Basic questions regarding certificates
in school we have two different networks:
- WLAN - a pfsense regulates the internet access with a captiv portal
- LAN - a barely configurable octogate firewall regulates the internet access
- A windows server (with an LDAP-Server) is in the LAN network. Its defaut gateway is the octogate firewall and its hostname is dc01. The confiuration has already been set to DC=musterschule, DC=schule, DC=paedml.
- On the pfsense a Lets Encrypt certificate was successfully installed.
- It is now possible to connect the windows server from an external computer via LDAP. This worked fine with the correct settings in Firewall -> NAT -> Port Forward and in Firewall -> NAT -> Outbound, thanks to your support here in the forum.
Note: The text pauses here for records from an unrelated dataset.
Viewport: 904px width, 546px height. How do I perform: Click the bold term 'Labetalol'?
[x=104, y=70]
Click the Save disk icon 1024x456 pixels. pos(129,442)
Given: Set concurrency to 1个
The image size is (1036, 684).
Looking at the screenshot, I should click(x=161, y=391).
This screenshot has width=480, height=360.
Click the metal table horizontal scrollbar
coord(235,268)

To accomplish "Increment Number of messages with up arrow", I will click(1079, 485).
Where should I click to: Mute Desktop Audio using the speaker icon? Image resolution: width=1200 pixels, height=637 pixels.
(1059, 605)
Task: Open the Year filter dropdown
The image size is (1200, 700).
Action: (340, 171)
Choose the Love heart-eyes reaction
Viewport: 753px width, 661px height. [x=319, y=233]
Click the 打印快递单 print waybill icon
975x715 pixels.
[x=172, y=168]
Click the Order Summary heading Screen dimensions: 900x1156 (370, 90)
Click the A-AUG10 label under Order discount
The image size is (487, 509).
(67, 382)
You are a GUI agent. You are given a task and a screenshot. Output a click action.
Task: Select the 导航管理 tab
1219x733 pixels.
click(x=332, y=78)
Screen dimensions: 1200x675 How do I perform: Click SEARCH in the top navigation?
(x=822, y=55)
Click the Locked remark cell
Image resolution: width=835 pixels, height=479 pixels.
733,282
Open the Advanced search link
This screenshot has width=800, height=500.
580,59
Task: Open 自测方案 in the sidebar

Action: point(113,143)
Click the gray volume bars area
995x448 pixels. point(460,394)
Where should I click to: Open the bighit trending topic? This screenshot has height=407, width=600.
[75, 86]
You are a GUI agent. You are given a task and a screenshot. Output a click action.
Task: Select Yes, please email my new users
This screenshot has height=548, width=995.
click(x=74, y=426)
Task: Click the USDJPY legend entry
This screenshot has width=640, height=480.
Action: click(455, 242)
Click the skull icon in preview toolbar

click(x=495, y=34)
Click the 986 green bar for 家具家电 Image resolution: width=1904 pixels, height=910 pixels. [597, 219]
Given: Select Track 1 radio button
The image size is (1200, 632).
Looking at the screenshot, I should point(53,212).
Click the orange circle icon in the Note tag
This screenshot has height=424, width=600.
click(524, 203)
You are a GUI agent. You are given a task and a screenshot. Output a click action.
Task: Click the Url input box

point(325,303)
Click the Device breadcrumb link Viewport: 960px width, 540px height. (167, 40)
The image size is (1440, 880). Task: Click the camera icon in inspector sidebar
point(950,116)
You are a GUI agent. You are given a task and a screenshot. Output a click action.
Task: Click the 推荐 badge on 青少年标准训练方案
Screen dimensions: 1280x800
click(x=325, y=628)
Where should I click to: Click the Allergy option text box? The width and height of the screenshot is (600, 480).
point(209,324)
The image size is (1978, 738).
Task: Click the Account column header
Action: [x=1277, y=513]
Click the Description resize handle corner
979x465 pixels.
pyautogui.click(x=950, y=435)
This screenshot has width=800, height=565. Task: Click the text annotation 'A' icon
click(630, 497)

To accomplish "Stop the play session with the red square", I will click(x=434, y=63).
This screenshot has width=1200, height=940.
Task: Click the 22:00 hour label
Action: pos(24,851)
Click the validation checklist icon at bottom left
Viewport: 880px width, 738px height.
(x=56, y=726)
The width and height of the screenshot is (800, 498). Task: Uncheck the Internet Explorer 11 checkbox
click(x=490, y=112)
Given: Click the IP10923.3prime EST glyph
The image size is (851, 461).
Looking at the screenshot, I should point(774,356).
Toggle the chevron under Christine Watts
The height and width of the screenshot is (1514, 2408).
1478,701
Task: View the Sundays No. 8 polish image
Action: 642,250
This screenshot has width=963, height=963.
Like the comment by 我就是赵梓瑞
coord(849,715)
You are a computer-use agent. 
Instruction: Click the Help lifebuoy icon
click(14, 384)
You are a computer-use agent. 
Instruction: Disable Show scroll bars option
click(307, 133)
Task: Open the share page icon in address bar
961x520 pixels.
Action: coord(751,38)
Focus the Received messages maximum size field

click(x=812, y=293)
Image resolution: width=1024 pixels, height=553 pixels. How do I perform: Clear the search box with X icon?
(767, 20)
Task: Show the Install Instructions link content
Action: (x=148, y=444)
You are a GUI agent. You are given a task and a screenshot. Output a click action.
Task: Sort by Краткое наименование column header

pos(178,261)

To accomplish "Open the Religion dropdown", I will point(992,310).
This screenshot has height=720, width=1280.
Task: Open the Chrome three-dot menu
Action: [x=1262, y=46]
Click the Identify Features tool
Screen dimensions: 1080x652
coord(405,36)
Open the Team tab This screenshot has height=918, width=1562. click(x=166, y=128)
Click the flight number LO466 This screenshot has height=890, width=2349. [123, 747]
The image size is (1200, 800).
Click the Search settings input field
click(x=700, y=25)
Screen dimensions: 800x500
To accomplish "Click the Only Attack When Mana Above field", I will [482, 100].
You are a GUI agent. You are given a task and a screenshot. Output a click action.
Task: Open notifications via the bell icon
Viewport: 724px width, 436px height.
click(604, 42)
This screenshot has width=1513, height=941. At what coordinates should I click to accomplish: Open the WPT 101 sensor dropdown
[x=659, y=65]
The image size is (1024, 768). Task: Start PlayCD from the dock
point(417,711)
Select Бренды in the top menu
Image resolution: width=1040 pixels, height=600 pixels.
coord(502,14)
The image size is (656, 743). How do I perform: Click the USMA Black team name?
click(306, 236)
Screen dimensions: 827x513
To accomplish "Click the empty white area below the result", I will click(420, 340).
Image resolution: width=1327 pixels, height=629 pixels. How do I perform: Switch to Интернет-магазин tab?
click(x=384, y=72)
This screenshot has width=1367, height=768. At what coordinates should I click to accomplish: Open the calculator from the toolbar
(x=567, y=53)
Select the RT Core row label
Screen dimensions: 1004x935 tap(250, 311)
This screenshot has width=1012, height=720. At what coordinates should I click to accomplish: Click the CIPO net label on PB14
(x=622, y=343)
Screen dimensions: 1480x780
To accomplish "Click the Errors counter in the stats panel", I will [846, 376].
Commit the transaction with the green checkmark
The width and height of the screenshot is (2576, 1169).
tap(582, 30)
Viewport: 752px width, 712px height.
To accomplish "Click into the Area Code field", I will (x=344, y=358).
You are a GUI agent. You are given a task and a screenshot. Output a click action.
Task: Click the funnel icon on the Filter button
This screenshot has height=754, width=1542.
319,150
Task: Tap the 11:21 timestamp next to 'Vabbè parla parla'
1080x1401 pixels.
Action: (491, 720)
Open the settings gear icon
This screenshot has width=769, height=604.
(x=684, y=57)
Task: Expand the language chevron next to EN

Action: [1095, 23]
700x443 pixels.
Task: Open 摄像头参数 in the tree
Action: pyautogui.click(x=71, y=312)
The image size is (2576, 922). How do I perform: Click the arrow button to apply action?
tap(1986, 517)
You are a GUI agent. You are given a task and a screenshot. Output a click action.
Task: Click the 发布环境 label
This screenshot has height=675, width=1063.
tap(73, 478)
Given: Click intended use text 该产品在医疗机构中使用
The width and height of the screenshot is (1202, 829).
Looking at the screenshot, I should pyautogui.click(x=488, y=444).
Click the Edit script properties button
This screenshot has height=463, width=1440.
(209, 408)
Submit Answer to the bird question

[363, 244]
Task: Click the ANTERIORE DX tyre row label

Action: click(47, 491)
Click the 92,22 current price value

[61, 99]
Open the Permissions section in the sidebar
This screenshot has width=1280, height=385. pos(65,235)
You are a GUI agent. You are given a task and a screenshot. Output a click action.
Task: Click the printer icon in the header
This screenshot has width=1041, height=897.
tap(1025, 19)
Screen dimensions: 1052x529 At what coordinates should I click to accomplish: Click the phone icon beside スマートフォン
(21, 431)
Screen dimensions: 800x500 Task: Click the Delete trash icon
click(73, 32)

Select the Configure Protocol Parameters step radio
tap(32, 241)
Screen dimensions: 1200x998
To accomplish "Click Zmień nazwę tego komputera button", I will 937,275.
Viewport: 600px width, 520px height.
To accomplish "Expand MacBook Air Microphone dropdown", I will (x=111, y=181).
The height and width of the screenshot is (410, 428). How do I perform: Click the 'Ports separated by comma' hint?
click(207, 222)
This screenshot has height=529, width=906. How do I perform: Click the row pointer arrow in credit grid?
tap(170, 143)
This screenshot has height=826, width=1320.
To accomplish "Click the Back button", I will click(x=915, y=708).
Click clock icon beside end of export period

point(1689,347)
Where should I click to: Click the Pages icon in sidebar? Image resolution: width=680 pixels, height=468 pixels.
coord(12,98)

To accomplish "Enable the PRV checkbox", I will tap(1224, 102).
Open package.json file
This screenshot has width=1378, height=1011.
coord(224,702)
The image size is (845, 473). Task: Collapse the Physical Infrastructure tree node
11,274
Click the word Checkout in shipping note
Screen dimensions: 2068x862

The outbound settings are neccessary, because the windows server has an other standard gateway, so that a port forwarding is not sufficient.
When I try to connect with jxplorer I get the error message:
java.security.cert.CertificateException: No subject alternative DNS name matching <hostname> found
When I test the certificate with
openssl s_client -showcerts -connect aespfsense.ddnss.de:3026
I get the self signed certificate from the windows server - not from the pfsense.
Now my question: Is it possible that the LDAPS request from the external computer ends with the pfsense, then the valid Lets Encrypt certificate from the pfsense is taken, the pfsense regulates the LDAP query with the windows server and, finally, the pfsense answers the request to the external computer?
In other words: The external computer doesn't recognize that the pfsens is not the LDAP server.
The aim is that I don't have to make any changes on the windows server. I'am always open and thankful for new solutions.
I know this document Troubleshooting LDAP Authentication
But I can't change the hostname of the windows server.
My english isn't verry good and network matters are not my expertise ;-)
Thanks in advance!
I don't think so.
To do that you would need to proxy the LDAP traffic and pfSense is not capable of that. Via the GUI at least.
However you could probably do it via something else that you could port forward to and change the certificates without bothering Windows.